In one study, nearly 40% of the persons with autism carried a specific mutation in the HOXA1 gene sequence—nearly twice as many as those who had the same change, but who did not have autism and were not related to anyone with autism. In addition, 33 percent of those who did not have autism but were related to someone with autism also had the mutation in their HOXA1 gene. These findings mean that autism does not result from genetics alone, but that some other factors are also involved in causing the condition. If researchers can confirm an association between this mutation and ASDs, they may be able to detect the mutation as an early test for autism, allowing important interventions to start as early in life as possible.

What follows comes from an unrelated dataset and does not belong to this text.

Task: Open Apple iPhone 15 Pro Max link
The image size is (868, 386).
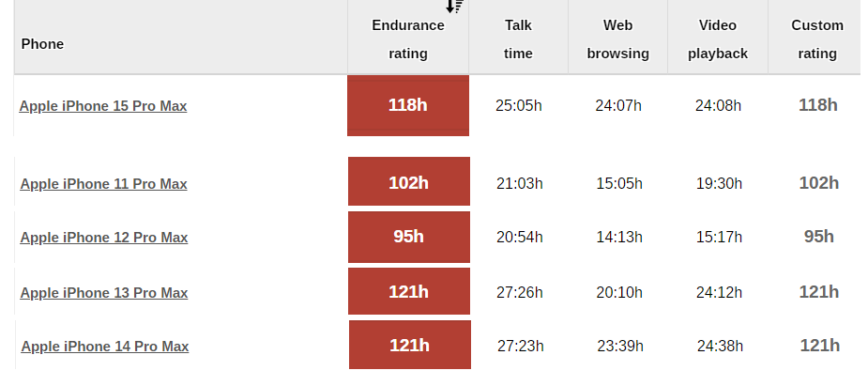Action: pyautogui.click(x=103, y=106)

Another study found that increased head size in ASD patients was associated with a different mutation in the HOXA1 gene. About 20% of persons with autism have large head size. It is one of the most consistently reported physical features of persons with autism. Now researchers want to know whether the mutation affects head size in persons with autism only, or if it affects head size in general, regardless of ASD status. Several other genes have come forward as potential candidates, including:

The Reelin (RELN) gene on chromosome 7—This gene plays a crucial role in the development of connections between cells of the nervous system. Researchers think that abnormal brain connectivity plays a role in autism, which makes Reelin a good candidate. In addition, persons with autism and their parents and siblings have lower levels of certain types of the Reelin protein, which may mean that gene is not functioning normally.

The HOXD1 gene—This homeobox gene is critical to the formation of certain brain structures. This gene is involved in Duane syndrome, a disorder that causes eye- movement problems and sometimes occurs with autism. In one study of persons with autism, nearly 94 percent of participants had mutations in the same regions of HOXD1, which could mean that the region contributes to ASDs.

Gamma-amino-butyric acid (GABA) pathway genes—GABA compounds are neurotransmitters, which means they help parts of the nervous system communicate with each other. GABA receptor genes are involved in early development of parts of the nervous system and help with communication between these parts throughout life. A problem in the GABA pathway can cause some of the symptoms of ASDs. For instance, epilepsy may result, in part, from low levels of GABA compounds. Many persons with autism also have epilepsy and also show low levels of GABA. Current research focuses on genes that, when their structure or function is incorrect, cause autism-like problems in mice.

Serotonin transporter gene on chromosome 17— The serotonin transporter allows nerve cells to collect serotonin so that they can communicate. Serotonin is a neurotransmitter involved in depression, alcoholism/problem drinking, OCD, and other disorders. Research shows that persons with autism have higher- than-normal levels of serotonin—ranging between 25 percent and 50 percent higher than persons without autism. This higher serotonin level may result from problems with the serotonin transporter that arise from errors in the gene.